Tâche donnée 1 →
D'après l'extrait sur l'emploi au Canada, quel gain d'emplois le consensus prévoyait-il pour mars 2023 ?
Tâche donnée 2 →
Poursuivez le texte sur l'emploi au Canada à partir de sa dernière phrase.

Extrait →
———
• La croissance de l’emploi surpasse les attentes consensuelles pour six mois.
  • Les risques de baisse de l’emploi…
  • ... sont des porteurs idiosyncrasiques de ce cycle.
  • Les heures de travail confortent les attentes vis‑à‑vis de la solidité du PIB pour le T1.
  • La BdC n’entrevoit pas l’émergence d’une capacité excédentaire désinflationniste…
  • ... ce qui empêche les marchés de tabler sur les baisses de taux.
 
  • Emplois au Canada en milliers sur un mois en données désaisonnalisées/taux de chômage en % en données désaisonnalisées, mars 2023 :
  • Données réelles : 34,7/5,0
  • Scotia : 40/4,9
  • Consensus : 7,5/5,1
  • Auparavant : 21,8/5,0

La vigueur de l’emploi au Canada poursuit son avancée avec un élan convaincant. Il y a vraiment des risques prospectifs à l’horizon; or, au moins jusqu’à maintenant, le marché de l’emploi et l’économie du Canada sont toujours très résilients, ce qui continue de militer contre des hausses de taux attendues, qui ne se produiront pas de sitôt.

Le tableau 1 ci‑dessus et le graphique 1 donnent certaines statistiques de synthèse dans l’ensemble. Le graphique 2 indique que le modèle de consensus est trop négatif sur la croissance de l’emploi et perdure depuis les six derniers mois. 

Graphique 1 : Répartition des emplois au Canada; Graphique 2 : Le consensus canadien sous-estime les gains du marché de l'emploi

Pourquoi? Le recrutement pourrait‑il continuer d’être aussi vigoureux? Permettez‑moi de revenir sur des arguments déjà exprimés à propos des risques et sur ceux qui expliquent pourquoi nous devons être plus ouverts sur la situation du marché de l’emploi au Canada dans ce cycle de hausses.
———
Extrait de données →
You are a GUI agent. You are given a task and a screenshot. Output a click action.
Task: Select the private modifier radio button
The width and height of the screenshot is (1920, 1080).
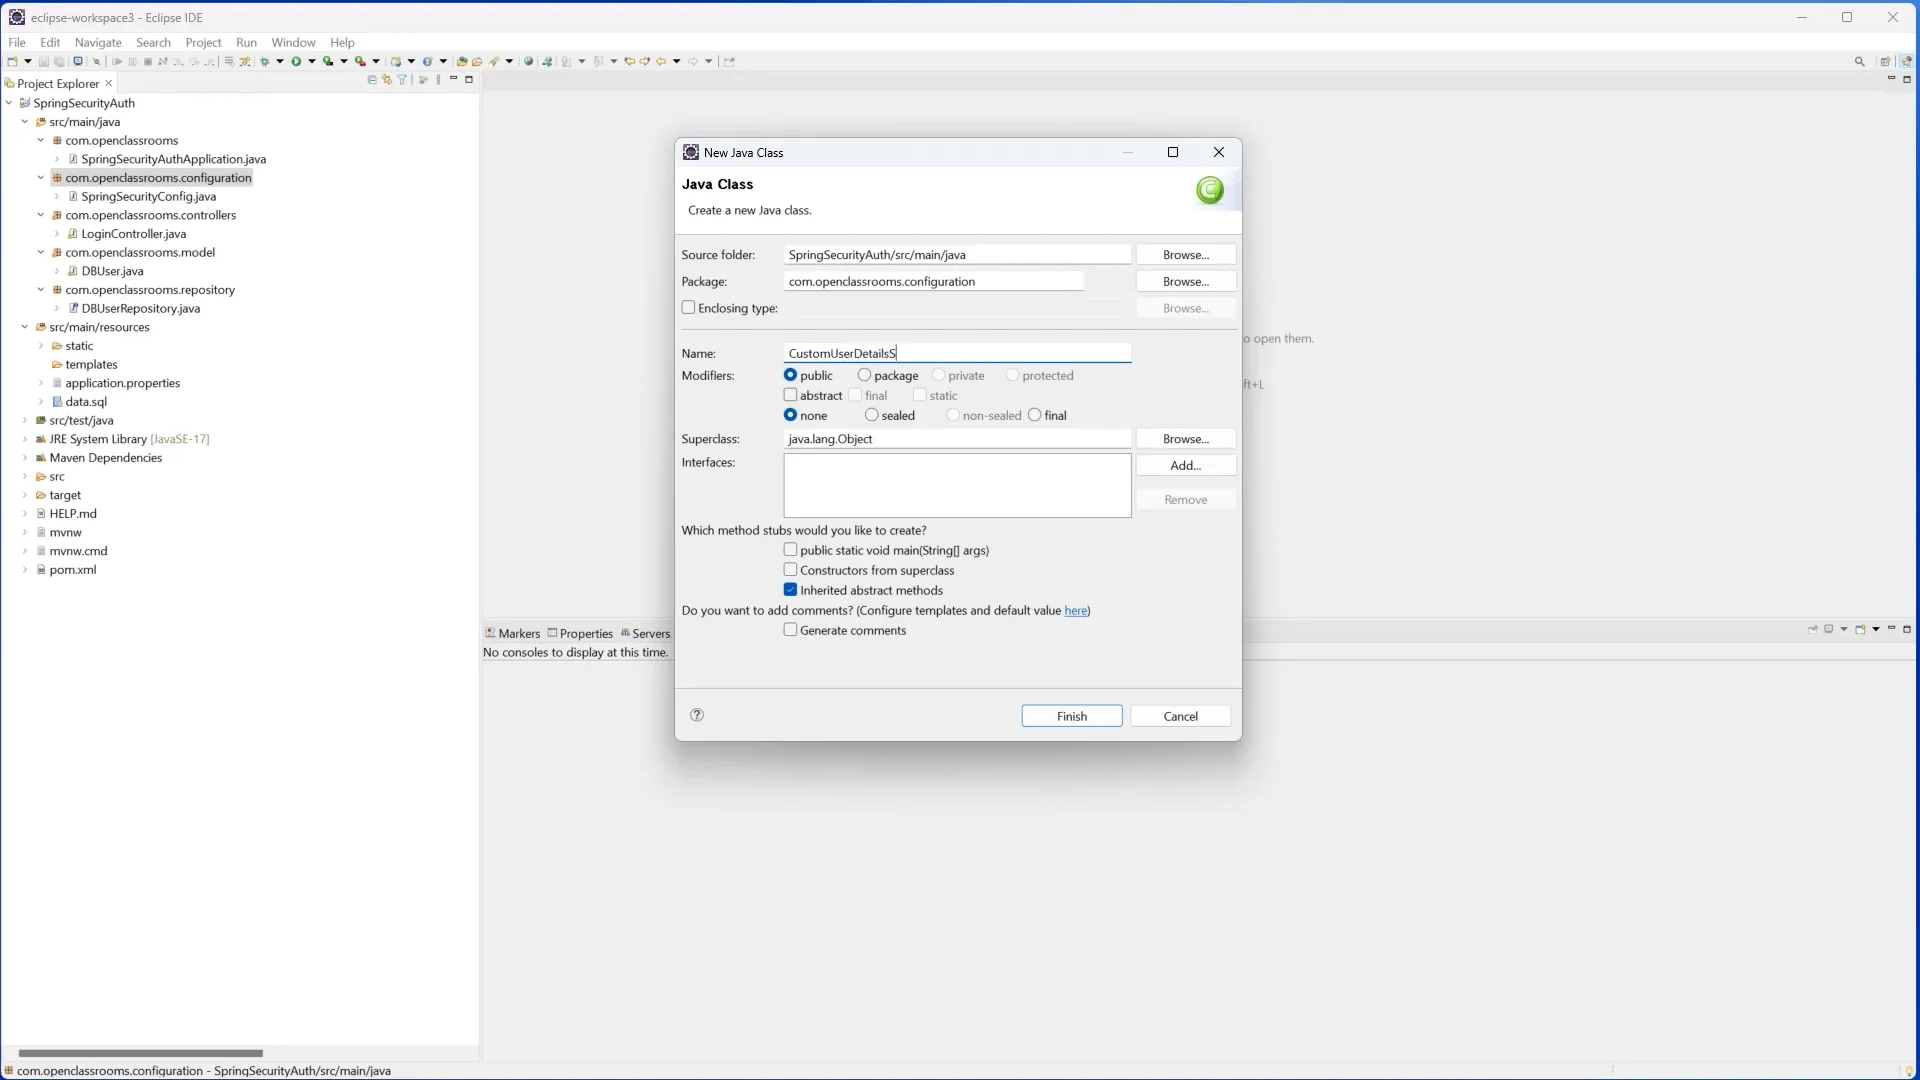(x=937, y=375)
———
Réponse rédigée 1 →
Le consensus prévoyait un gain de 7,5 milliers d'emplois.

Réponse rédigée 2 →
Premièrement, les risques de baisse du marché de l’emploi se fondent essentiellement sur trois facteurs :

  • D’après un argument courant, il est tôt pour évaluer les effets des hausses de taux puisque la BdC n’a commencé à relever ses taux qu’en mars l’an dernier. C’est peut‑être vrai; or, cet argument dévalorise la période de hausses du loyer de l’argent et survalorise peut‑être par le fait même l’argument qu’il est trop tôt pour s’attendre à un fléchissement de l’emploi. Le marché a commencé à faire peser d’importantes pressions à la hausse sur le rendement des obligations du GdC à 2 ans en octobre 2021 en prévision du durcissement de la BdC. Le rendement des obligations à 5 ans — facteur essentiel du populaire taux hypothécaire fixe à 5 ans — a commencé à augmenter en mars 2021. Du coup, les hausses de taux se poursuivent depuis au moins un an et demi, et on n’a toujours pas perdu d’emplois. En fait, les gains de l’emploi se sont effectivement accélérés depuis octobre l’an dernier.
  • Le durcissement quantitatif est un autre risque de baisse. L’objectif de ce durcissement consiste en partie à réduire les réserves qui étayent le crédit des institutions de dépôt partout aux États‑Unis, en Europe et au Canada. Les effets décalés de la hausse du loyer de l’argent portée par les marchés et le cycle de durcissement du crédit partout dans le monde sont probablement appelés à se matérialiser dans une mesure incertaine.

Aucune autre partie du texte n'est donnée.